%%

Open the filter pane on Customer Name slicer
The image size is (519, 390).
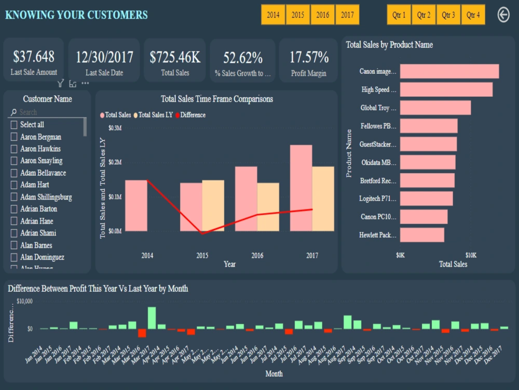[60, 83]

%%
%%

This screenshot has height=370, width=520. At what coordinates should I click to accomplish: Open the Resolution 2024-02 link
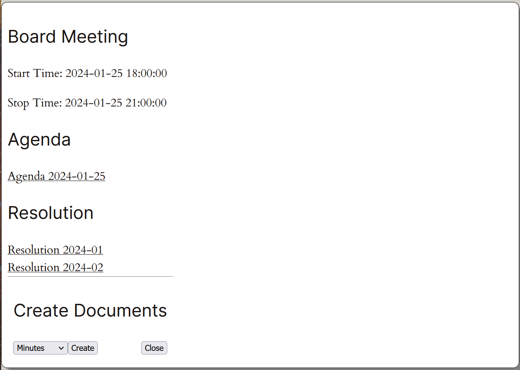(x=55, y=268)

%%

## Exercise brief
Collect every line in the records above that contains the string "Open" and copy each one out in full. Case counts.

## Answer in full
Open the filter pane on Customer Name slicer
This screenshot has height=370, width=520. At what coordinates should I click to accomplish: Open the Resolution 2024-02 link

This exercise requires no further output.